What you are asked to do — Starting at the first line and ending at the last, output the data exactly.

....

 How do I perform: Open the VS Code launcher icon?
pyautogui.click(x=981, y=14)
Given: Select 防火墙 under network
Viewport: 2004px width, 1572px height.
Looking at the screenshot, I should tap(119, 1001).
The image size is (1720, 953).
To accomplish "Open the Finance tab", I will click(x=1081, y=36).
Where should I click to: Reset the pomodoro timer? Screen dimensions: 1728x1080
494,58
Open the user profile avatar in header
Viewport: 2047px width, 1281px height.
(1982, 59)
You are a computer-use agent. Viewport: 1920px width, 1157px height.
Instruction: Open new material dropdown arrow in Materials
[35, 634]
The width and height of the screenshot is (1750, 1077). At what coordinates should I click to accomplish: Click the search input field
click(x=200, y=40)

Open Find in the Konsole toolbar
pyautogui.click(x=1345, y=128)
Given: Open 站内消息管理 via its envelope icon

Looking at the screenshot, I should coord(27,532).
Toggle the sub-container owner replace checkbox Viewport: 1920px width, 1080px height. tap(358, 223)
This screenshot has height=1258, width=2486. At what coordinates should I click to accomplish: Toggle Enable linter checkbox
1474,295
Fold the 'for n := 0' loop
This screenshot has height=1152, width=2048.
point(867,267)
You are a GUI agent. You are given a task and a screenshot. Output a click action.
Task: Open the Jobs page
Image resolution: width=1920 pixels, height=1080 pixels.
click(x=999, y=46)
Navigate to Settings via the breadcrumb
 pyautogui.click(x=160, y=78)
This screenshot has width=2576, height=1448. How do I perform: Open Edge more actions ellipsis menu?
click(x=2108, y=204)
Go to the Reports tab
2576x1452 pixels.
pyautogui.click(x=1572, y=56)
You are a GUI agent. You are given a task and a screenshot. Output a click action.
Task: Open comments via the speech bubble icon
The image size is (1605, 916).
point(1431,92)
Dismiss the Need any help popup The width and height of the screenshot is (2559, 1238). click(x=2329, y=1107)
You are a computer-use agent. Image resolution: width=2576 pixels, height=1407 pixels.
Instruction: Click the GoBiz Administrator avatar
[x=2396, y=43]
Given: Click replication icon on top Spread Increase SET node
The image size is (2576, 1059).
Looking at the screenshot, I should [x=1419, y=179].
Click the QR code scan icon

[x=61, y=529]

....

Response to the task —
 How do I perform: Open the VS Code launcher icon?
pyautogui.click(x=981, y=14)
Given: Select 防火墙 under network
Viewport: 2004px width, 1572px height.
Looking at the screenshot, I should tap(119, 1001).
The image size is (1720, 953).
To accomplish "Open the Finance tab", I will click(x=1081, y=36).
Where should I click to: Reset the pomodoro timer? Screen dimensions: 1728x1080
494,58
Open the user profile avatar in header
Viewport: 2047px width, 1281px height.
(1982, 59)
You are a computer-use agent. Viewport: 1920px width, 1157px height.
Instruction: Open new material dropdown arrow in Materials
[35, 634]
The width and height of the screenshot is (1750, 1077). At what coordinates should I click to accomplish: Click the search input field
click(x=200, y=40)

Open Find in the Konsole toolbar
pyautogui.click(x=1345, y=128)
Given: Open 站内消息管理 via its envelope icon

Looking at the screenshot, I should coord(27,532).
Toggle the sub-container owner replace checkbox Viewport: 1920px width, 1080px height. tap(358, 223)
This screenshot has height=1258, width=2486. At what coordinates should I click to accomplish: Toggle Enable linter checkbox
1474,295
Fold the 'for n := 0' loop
This screenshot has height=1152, width=2048.
point(867,267)
You are a GUI agent. You are given a task and a screenshot. Output a click action.
Task: Open the Jobs page
Image resolution: width=1920 pixels, height=1080 pixels.
click(x=999, y=46)
Navigate to Settings via the breadcrumb
 pyautogui.click(x=160, y=78)
This screenshot has width=2576, height=1448. How do I perform: Open Edge more actions ellipsis menu?
click(x=2108, y=204)
Go to the Reports tab
2576x1452 pixels.
pyautogui.click(x=1572, y=56)
You are a GUI agent. You are given a task and a screenshot. Output a click action.
Task: Open comments via the speech bubble icon
The image size is (1605, 916).
point(1431,92)
Dismiss the Need any help popup The width and height of the screenshot is (2559, 1238). click(x=2329, y=1107)
You are a computer-use agent. Image resolution: width=2576 pixels, height=1407 pixels.
Instruction: Click the GoBiz Administrator avatar
[x=2396, y=43]
Given: Click replication icon on top Spread Increase SET node
The image size is (2576, 1059).
Looking at the screenshot, I should [x=1419, y=179].
Click the QR code scan icon

[x=61, y=529]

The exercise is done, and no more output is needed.